### **Vitamin D’s Impact on Autoimmune, Cardiovascular, and Cancer Diseases: Robustness Study**

This notebook evaluates the robustness of network-based proximity calculations between Vitamin D targets and disease-associated genes.

The objective is to assess how perturbations in the input data—such as different **Protein-Protein Interaction (PPI) networks**, disease-associated genes, and Vitamin D targets—impact the results obtained in the study **Exploring Vitamin D’s Impact on Autoimmune, Cardiovascular, and Cancer Diseases: A Network Medicine Perspective Case Study with NetMedPy**.

This robustness analysis complements the pipeline detailed in `MAIN_DIR/examples/VitaminD/VitD_pipeline.ipynb`.

#### **Prerequisites**
Before executing this notebook, ensure that the following preprocessing steps have been completed:

- **Generate additional PPI networks:** `examples/VitaminD/supplementary/sup_code/data_integration/BioNets.ipynb`
- **Extract Vitamin D targets:** `examples/VitaminD/supplementary/sup_code/data_integration/Vit_D_Targets.ipynb`

#### **Required Packages:**

`pandas, numpy, pickle, networkx, netmedpy, rtools, scipy upsetplot` 

#### **Workflow**
1. Load multiple PPI networks.
2. Compare network structures (nodes and edges).
3. Compute network-based proximity between Vitamin D and diseases using different PPI networks.
4. Evaluate the robustness of the results by analyzing rank correlations across different PPI networks.
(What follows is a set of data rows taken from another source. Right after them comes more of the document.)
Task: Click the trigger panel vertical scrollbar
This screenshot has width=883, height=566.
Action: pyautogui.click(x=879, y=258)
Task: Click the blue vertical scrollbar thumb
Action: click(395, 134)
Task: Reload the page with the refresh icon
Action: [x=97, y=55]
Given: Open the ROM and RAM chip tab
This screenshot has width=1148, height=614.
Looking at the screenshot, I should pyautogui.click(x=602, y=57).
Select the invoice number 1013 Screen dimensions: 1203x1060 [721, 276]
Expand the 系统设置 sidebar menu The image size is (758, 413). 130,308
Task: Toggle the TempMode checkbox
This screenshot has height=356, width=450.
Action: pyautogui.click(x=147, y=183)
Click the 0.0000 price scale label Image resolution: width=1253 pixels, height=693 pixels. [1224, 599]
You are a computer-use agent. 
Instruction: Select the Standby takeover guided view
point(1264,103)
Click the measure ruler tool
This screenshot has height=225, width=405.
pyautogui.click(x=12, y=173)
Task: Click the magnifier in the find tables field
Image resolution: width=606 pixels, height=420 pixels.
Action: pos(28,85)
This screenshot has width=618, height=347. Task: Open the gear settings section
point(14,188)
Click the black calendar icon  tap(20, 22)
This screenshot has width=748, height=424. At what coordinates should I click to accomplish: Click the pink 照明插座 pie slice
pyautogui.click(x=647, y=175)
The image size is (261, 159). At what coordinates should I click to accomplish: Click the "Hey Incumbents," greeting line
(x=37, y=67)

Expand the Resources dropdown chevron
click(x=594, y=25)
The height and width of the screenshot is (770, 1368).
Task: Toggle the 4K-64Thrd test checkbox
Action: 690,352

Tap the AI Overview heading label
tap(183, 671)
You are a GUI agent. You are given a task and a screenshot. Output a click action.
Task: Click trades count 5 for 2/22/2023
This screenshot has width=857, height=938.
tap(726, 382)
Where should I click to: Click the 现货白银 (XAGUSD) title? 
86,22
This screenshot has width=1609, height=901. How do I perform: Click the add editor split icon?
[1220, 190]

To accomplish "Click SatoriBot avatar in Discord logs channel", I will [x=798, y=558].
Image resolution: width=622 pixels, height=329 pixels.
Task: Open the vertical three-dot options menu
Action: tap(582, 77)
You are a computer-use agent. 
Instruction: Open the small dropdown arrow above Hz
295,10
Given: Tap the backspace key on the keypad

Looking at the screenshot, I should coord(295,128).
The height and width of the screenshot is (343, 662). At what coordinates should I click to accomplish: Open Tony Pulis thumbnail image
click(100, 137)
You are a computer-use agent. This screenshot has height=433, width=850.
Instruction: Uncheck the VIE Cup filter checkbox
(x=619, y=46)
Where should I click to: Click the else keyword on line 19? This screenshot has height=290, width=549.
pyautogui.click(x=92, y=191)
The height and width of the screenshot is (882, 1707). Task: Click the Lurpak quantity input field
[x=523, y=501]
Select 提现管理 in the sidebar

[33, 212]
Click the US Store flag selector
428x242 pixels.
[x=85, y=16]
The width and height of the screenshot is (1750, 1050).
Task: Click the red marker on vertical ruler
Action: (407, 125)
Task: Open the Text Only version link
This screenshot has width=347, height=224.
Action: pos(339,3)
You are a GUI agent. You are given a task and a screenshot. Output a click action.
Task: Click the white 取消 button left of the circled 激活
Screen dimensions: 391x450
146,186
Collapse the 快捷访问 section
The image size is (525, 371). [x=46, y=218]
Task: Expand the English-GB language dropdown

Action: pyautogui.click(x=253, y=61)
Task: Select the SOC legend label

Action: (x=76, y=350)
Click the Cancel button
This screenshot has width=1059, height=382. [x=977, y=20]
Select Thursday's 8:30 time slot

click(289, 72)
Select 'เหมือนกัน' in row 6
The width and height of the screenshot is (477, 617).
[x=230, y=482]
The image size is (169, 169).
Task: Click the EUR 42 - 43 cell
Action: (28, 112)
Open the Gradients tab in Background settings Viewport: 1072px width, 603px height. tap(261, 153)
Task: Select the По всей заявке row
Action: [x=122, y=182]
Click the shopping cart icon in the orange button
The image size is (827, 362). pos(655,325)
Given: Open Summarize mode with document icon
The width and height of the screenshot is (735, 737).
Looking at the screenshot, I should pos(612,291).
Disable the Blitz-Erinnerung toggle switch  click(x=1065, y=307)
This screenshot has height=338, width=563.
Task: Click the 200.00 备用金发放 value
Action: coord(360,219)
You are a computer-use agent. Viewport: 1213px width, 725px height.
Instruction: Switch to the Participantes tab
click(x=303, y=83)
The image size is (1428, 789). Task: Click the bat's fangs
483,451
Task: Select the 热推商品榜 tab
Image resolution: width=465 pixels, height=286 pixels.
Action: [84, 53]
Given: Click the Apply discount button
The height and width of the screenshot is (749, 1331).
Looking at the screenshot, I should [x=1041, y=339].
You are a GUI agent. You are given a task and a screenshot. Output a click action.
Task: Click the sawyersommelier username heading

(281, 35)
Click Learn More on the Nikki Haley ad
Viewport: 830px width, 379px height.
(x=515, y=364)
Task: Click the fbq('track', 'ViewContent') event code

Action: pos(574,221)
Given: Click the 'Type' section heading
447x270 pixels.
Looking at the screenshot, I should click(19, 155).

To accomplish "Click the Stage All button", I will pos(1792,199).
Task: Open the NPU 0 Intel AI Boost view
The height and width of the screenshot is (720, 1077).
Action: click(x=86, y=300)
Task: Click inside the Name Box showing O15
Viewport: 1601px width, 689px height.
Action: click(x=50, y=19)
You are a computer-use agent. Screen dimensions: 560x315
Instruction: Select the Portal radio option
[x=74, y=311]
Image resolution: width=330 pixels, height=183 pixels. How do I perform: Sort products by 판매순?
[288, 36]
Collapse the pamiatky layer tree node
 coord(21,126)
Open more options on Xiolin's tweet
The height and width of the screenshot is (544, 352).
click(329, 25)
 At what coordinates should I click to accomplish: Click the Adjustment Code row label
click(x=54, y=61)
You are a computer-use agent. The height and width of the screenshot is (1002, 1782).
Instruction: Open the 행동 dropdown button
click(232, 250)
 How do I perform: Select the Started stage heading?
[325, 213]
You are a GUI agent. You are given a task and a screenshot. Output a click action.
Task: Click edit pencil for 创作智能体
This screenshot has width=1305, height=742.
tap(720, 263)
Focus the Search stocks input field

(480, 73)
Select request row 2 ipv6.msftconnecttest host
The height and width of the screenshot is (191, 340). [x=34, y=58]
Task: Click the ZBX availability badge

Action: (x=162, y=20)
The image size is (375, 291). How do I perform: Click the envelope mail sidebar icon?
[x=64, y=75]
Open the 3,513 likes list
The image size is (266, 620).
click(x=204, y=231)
### **Section 1: Changing the PPI network**

#### **Step 1: Loading required libraries**

In [None]:
import pandas as pd
import numpy as np
import pickle
import networkx as nx
import netmedpy

import rtools as tools
from scipy.stats import spearmanr

import matplotlib.pyplot as plt
import seaborn as sns
from upsetplot import UpSet, from_memberships

# Number of cores used for calculation
n_procs = 30

### **Step 2: Load PPI Networks**

We load three different **Protein-Protein Interaction (PPI) networks** to evaluate the consistency of Vitamin D–disease proximity calculations:

- **Main PPI**: A manually curated, combined dataset integrating multiple sources.
- **BIOGRID PPI**: A human PPI network derived from the BIOGRID database, filtered by interaction confidence scores.
- **STRING PPI**: A human PPI network from STRING, filtered by `combined_score > 0.3` to ensure high-confidence interactions.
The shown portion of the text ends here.